• Requirement
Across the material below, say how many lines contain the string "agent", and add no other words.
-- Source information follows --
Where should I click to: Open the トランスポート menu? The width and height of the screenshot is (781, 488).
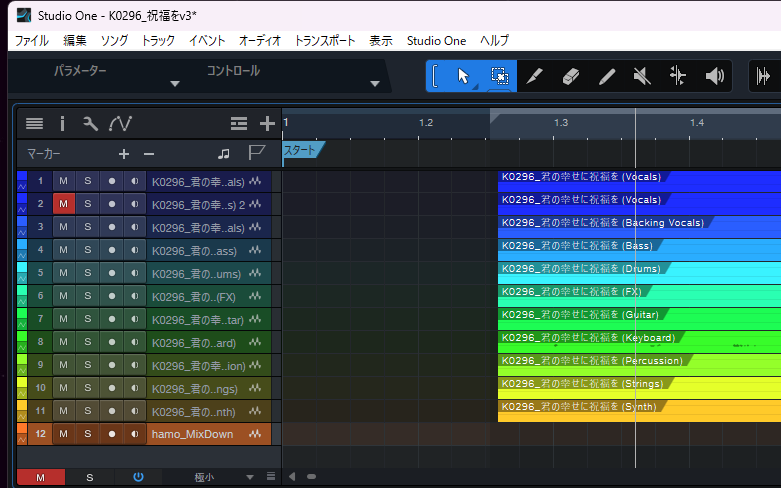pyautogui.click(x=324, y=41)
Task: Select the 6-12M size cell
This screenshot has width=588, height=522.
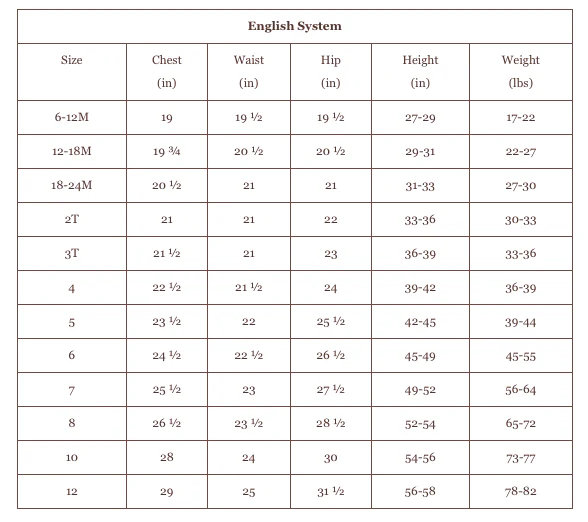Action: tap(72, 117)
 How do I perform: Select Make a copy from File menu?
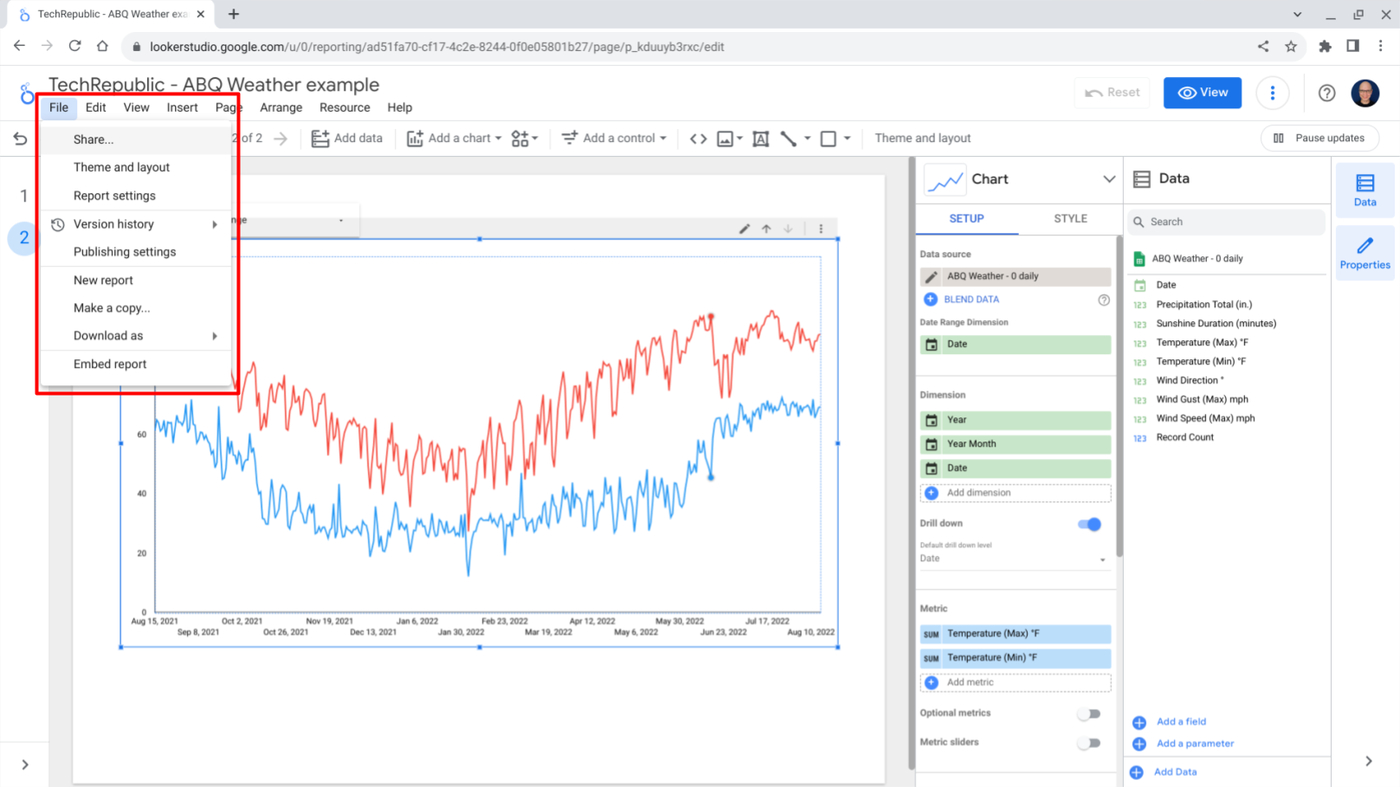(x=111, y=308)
-- Source information concluded --
-- Source information follows --
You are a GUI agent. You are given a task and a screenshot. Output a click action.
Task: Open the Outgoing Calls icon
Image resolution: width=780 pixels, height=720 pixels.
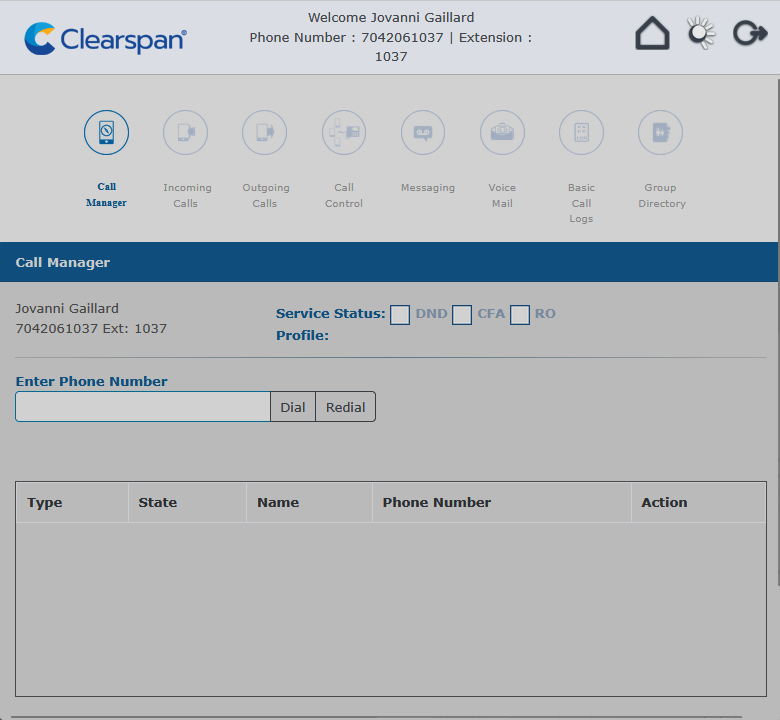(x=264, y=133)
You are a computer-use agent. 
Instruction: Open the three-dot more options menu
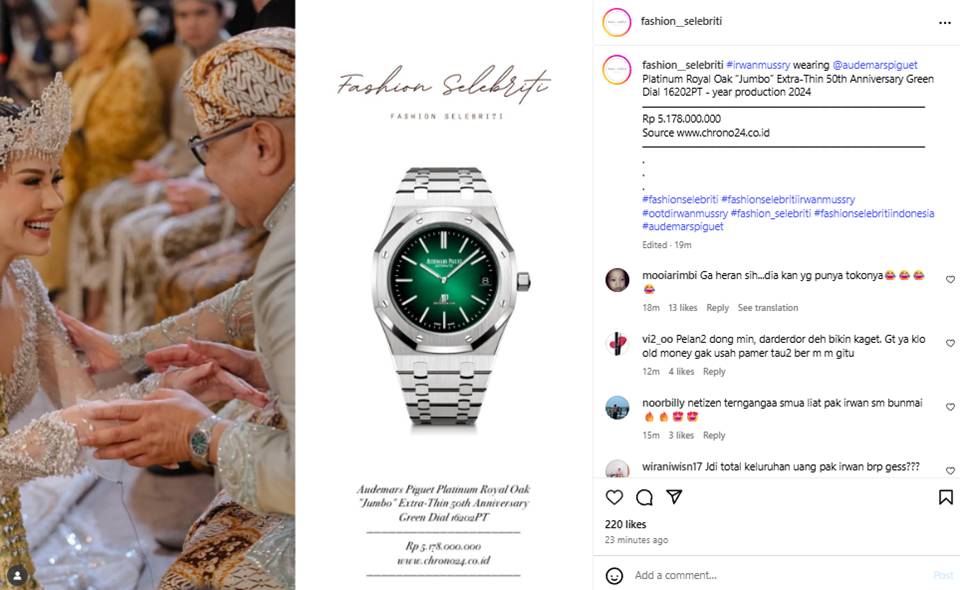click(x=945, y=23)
-- Source information concluded --
-- Source information follows --
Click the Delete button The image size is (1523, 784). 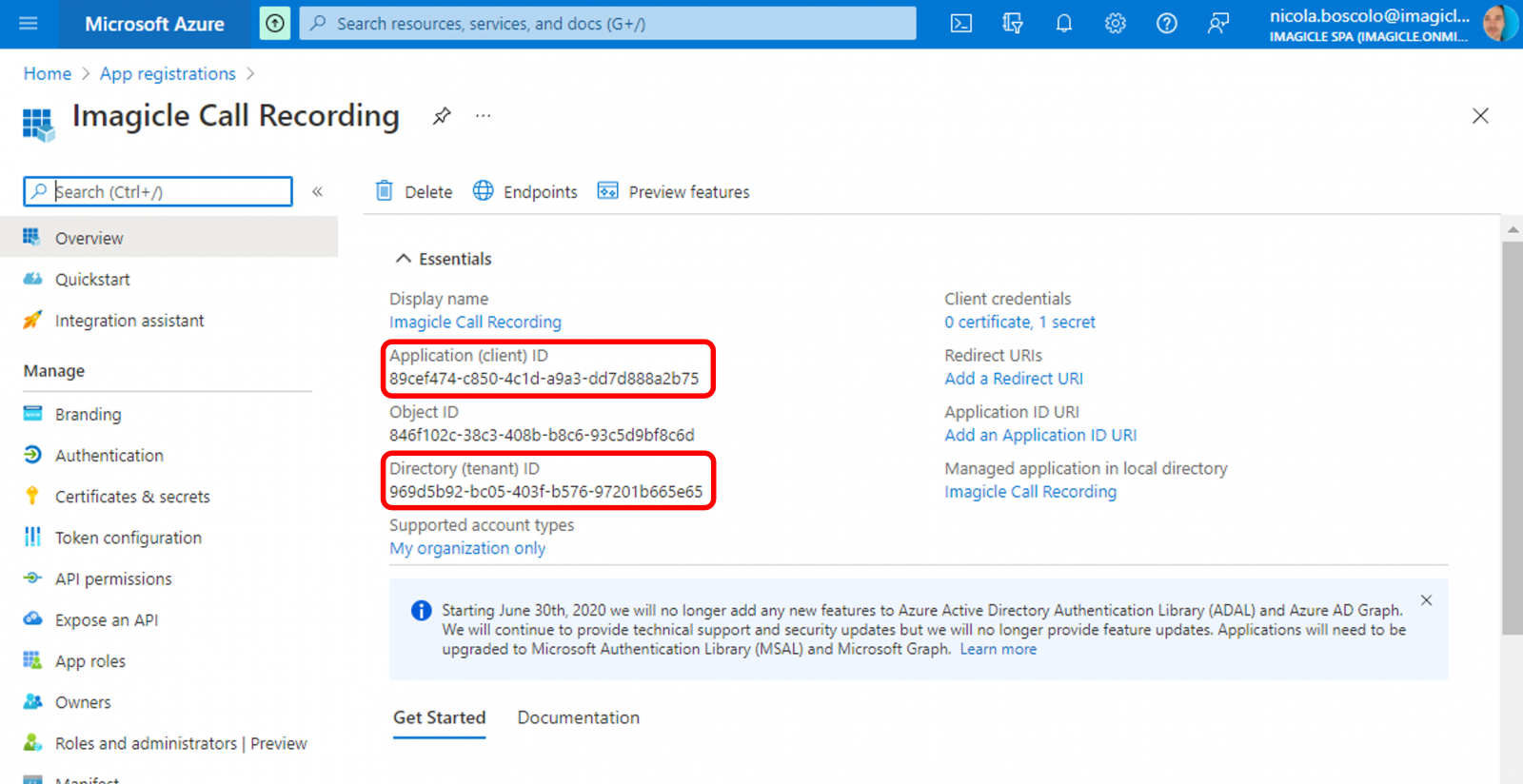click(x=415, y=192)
-- Source information concluded --
• Answer box
2